Problem with Naive Bayesian
Hello,
I'm from Germany and studying Financial Management. Right now I have to make a presentation about the Naive Bayesian on RapidMiner. My problem is, that I don't understand how the results ,,prediction(no) / prediction(yes)" can be computed.
Here is my XML Process:
<?xml version="1.0" encoding="UTF-8"?><process version="8.0.001">
<operator activated="true" class="retrieve" compatibility="8.0.001" expanded="true" height="68" name="Retrieve Golf" width="90" x="45" y="34">
<parameter key="repository_entry" value="//Samples/data/Golf"/>
</operator>
</process>
<?xml version="1.0" encoding="UTF-8"?><process version="8.0.001">
<operator activated="true" class="naive_bayes" compatibility="8.0.001" expanded="true" height="82" name="Naive Bayes" width="90" x="246" y="34">
<parameter key="laplace_correction" value="true"/>
</operator>
</process>
<?xml version="1.0" encoding="UTF-8"?><process version="8.0.001">
<operator activated="true" class="retrieve" compatibility="8.0.001" expanded="true" height="68" name="Retrieve Golf-Testset" width="90" x="45" y="187">
<parameter key="repository_entry" value="//Samples/data/Golf-Testset"/>
</operator>
</process>
<?xml version="1.0" encoding="UTF-8"?><process version="8.0.001">
<operator activated="true" class="apply_model" compatibility="8.0.001" expanded="true" height="82" name="Apply Model" width="90" x="313" y="340">
<list key="application_parameters"/>
<parameter key="create_view" value="false"/>
</operator>
</process>
<?xml version="1.0" encoding="UTF-8"?><process version="8.0.001">
<operator activated="true" class="performance" compatibility="8.0.001" expanded="true" height="82" name="Performance" width="90" x="380" y="85">
<parameter key="use_example_weights" value="true"/>
</operator>
</process>
I've used the Golf data set. For example the first row: sunny, Temperature:85, Humidity:85 and Wind:false.
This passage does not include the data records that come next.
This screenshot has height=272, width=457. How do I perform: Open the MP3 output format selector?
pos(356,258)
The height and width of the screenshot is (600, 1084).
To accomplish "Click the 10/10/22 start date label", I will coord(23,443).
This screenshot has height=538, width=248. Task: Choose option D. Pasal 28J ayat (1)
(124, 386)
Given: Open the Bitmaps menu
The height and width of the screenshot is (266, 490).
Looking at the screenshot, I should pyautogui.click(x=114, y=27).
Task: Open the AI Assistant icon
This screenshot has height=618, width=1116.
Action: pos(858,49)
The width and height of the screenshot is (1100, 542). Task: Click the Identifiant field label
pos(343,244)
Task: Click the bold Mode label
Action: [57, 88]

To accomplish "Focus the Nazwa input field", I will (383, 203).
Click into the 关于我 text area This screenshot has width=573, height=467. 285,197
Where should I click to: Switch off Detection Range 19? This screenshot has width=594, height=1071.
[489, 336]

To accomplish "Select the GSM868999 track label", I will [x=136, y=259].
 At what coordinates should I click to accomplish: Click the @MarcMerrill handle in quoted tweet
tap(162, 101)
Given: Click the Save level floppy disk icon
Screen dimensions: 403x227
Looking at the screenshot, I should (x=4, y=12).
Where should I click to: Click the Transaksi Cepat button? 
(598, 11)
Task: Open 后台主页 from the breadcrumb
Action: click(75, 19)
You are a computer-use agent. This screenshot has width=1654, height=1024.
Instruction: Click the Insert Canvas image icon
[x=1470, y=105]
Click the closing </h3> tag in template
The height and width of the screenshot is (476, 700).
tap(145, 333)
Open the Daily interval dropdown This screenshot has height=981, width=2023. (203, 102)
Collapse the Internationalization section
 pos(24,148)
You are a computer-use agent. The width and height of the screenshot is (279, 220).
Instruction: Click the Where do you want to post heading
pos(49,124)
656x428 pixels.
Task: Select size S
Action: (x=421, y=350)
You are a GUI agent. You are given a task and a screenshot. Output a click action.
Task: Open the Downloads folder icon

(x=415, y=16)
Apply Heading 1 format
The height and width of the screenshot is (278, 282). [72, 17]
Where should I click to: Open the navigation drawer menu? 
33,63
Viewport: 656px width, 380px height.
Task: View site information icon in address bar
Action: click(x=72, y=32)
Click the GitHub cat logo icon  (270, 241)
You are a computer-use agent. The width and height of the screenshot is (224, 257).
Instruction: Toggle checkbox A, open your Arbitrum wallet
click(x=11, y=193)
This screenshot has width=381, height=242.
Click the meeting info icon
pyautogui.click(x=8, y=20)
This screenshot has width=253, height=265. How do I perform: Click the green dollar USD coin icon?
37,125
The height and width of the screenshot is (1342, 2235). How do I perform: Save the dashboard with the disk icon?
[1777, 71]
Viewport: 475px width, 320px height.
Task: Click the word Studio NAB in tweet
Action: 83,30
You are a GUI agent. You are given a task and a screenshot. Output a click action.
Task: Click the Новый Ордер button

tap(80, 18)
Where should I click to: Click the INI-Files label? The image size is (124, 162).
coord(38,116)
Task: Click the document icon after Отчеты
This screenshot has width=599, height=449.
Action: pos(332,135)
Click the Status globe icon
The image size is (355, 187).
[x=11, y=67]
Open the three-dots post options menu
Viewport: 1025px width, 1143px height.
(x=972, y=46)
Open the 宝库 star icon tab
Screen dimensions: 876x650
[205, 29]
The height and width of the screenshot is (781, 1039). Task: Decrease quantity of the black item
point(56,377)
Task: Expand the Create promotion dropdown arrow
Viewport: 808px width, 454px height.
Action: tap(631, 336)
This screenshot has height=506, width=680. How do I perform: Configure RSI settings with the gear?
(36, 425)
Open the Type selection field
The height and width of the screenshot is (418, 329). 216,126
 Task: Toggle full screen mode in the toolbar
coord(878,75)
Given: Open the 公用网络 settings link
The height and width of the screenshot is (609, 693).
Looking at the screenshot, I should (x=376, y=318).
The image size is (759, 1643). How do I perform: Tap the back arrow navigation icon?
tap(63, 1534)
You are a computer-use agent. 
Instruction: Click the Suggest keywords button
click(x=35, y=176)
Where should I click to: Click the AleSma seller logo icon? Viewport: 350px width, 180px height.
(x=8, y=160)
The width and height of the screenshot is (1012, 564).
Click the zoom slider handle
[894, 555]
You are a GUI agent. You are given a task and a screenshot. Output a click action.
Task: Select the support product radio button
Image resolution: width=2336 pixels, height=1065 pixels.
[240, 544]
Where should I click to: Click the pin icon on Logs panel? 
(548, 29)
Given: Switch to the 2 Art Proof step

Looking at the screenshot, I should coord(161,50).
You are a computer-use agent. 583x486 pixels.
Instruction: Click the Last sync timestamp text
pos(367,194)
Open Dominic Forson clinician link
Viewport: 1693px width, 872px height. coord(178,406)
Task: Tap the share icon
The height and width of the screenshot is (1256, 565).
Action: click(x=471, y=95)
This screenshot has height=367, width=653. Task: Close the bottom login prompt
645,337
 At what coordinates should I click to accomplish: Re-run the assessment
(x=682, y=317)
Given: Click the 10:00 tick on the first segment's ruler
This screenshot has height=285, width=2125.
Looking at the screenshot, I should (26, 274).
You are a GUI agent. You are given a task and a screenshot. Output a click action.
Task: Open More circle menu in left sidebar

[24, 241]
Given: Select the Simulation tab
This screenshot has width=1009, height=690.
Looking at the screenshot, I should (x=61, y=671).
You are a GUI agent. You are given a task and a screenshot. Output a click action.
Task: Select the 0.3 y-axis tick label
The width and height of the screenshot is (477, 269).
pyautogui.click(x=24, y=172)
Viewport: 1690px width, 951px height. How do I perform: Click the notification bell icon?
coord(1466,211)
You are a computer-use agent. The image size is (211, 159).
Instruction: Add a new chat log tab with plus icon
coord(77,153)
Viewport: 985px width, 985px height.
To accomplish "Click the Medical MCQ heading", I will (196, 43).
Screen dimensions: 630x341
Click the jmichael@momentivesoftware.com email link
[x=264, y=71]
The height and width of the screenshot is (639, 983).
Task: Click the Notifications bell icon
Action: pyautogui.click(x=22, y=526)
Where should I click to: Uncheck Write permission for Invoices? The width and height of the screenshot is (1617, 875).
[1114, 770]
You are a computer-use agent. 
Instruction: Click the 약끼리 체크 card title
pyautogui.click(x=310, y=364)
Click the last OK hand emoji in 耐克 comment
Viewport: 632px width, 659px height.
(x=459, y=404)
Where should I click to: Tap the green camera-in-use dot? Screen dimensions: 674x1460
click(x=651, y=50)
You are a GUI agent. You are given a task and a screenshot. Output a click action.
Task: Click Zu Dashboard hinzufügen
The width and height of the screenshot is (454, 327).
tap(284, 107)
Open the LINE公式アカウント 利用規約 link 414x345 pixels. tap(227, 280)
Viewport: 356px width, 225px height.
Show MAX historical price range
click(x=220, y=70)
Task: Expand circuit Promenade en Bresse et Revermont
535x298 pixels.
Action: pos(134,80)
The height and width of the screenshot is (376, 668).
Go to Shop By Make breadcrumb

For Temperature and Humidity I've used the probability density function in order to get the following results for no= 0,0003074677... and yes=0,000059000924.
What should I do witht those results to get the results from the Prediction No= 0,711 and Yes= 0,289?
Thank you in advance!
Best Answer
-
Hi again @domi_wiese,
I think you have strictly reach your goal :
Don't forget that you perform calculation without Laplace correction :
without Laplace correction, the results of RapidMiner are :
To come back to the calculations :
5/14 => OK
2/5 => OK
3/5 => OK
0,04125 (Humidity you confirm ?) => OK
0,02121 (Temperature you confirm ?) => NOK (I find 0,1204 => I made an error => can you give detail of your calculation for this case
=> I don't know where is my error in this calculation)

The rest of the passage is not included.